Dal brano fornito sul tour di Niccolò Fabi restituisca parola per parola il passo che va da "Insomma non c’è" fino a "affezionato e non." compreso.

Brano fornito:
——————
In scena troviamo infatti un cantautore che sceglie di mettersi in punta di piedi, mai al centro del palco: non protagonista assoluto, ma membro di un piccolo ensemble, immerso in un’atmosfera soffusa, quasi privata ma condivisa con quelli che lui stesso definisce amici, oltre che indiscutibili musicisti. Niccolò Fabi infatti non è solo sul palco, lo accompagnano alcuni suoi fedelissimi compagni, Roberto Angelini, Alberto Bianco e Filippo Cornaglia, non nuovi nelle sue composizioni, e due nuovi arrivi, Cesare Augusto Giorgini e Giulio Cannavale, ex studenti di Fabi e di Angelini alla scuola pasoliniana in cui insegnano, l’Officina delle Arti Pierpaolo Pasolini di Roma.

Un live intimo, con una ristretta zona palco condivisa dove i protagonisti stessi si muovono poco intorno ai propri strumenti ed invece prevalgono molti momenti di silenzio, ascolto e riflessioni.

Atmosfere riflessive, la penombra meditativa avvolta da suoni e luci “cosmici”

« Essere pendolo tra la magia color del cielo di quelle due ore e la realtà bianco neon subito dopo del camerino. Così si esprime lo stesso Niccolò Fabi attraverso i suoi canali social dopo le prime date del tour, ed in effetti è proprio questa l’immagine che dal palco viene evocata, un cielo di un blu intenso che lascia spazio all’immaginazione ed all’immensità dei pensieri, contro quella luce forte abbagliante del reale a cui siamo purtroppo abituati fuori dalle mura di quel teatro.

Ad amplificare questa atmosfera introspettiva sicuramente contribuisce lo spettacolo di luci creato sul palco che è davvero travolgente a tratti cielo stellato, passando per effetti che nel mio immaginario evocano aurore boreali, arrivando fino a coni e fasci di luce che nascondono e imprigionano i protagonisti, per poi abbagliare il pubblico e coinvolgerlo puntato su di esso nei ritmi più travolgenti e struggenti. Un piccolo cosmo musicale di cui percepisci l’immensità e la forza seppur nascosto nella penombra.

La penombra non è quindi solo estetica: è simbolo della scelta di accettare un’esposizione moderata, di non “esibirsi” nel senso tradizionale, ma di essere attraverso la musica. Penombra, come “leggera invisibilità”, restituiscono all’artista l’umanità che vuole mostrare, non la star, ma la voce, la canzone, il momento.

Insomma non c’è scenografia che tenga, resta sul palco solo la musica vera protagonista, un palco “pieno” solo di strumenti, seppur suonati da soli 6 elementi, con intorno tanta luce/ombra che li avvolge e li accompagna, fasci di luci che illuminano ma al contempo nascondono, mai protagonisti solitari o in primo piano.

L’importanza dell’ascolto più che dell’osservazione, in un epoca dove tutto deve esser visto e mostrato per contare davvero

Tutto è velato, volutamente nascosto e quasi apparentemente timido, ma è nella forza del suono che si sprigiona la carica emotiva di cui questo tour è invaso e che rende Fabi così riconoscibile al suo pubblico affezionato e non.
——————
Dati:
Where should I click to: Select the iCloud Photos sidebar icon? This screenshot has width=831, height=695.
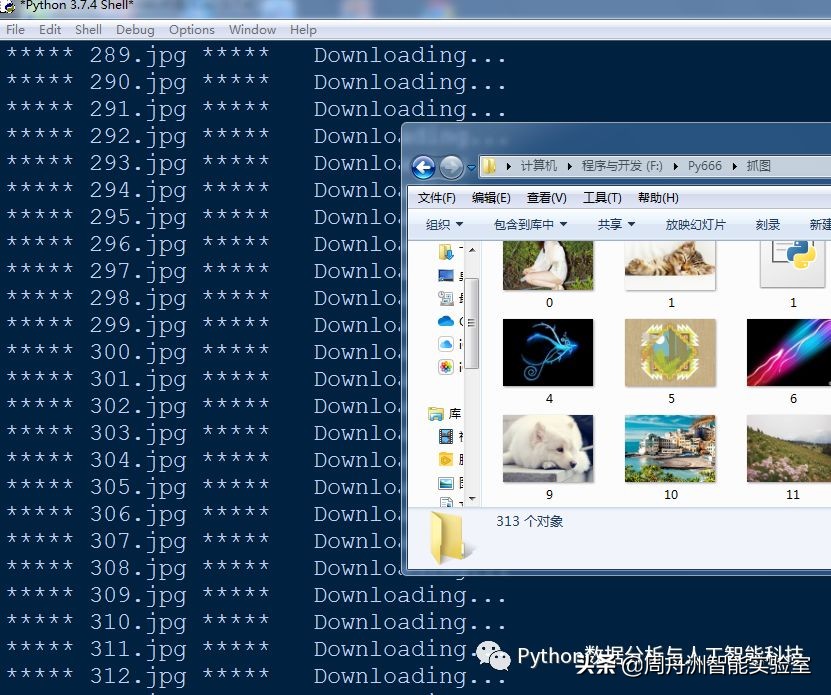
——————
Risposta:
Insomma non c’è scenografia che tenga, resta sul palco solo la musica vera protagonista, un palco “pieno” solo di strumenti, seppur suonati da soli 6 elementi, con intorno tanta luce/ombra che li avvolge e li accompagna, fasci di luci che illuminano ma al contempo nascondono, mai protagonisti solitari o in primo piano.

L’importanza dell’ascolto più che dell’osservazione, in un epoca dove tutto deve esser visto e mostrato per contare davvero

Tutto è velato, volutamente nascosto e quasi apparentemente timido, ma è nella forza del suono che si sprigiona la carica emotiva di cui questo tour è invaso e che rende Fabi così riconoscibile al suo pubblico affezionato e non.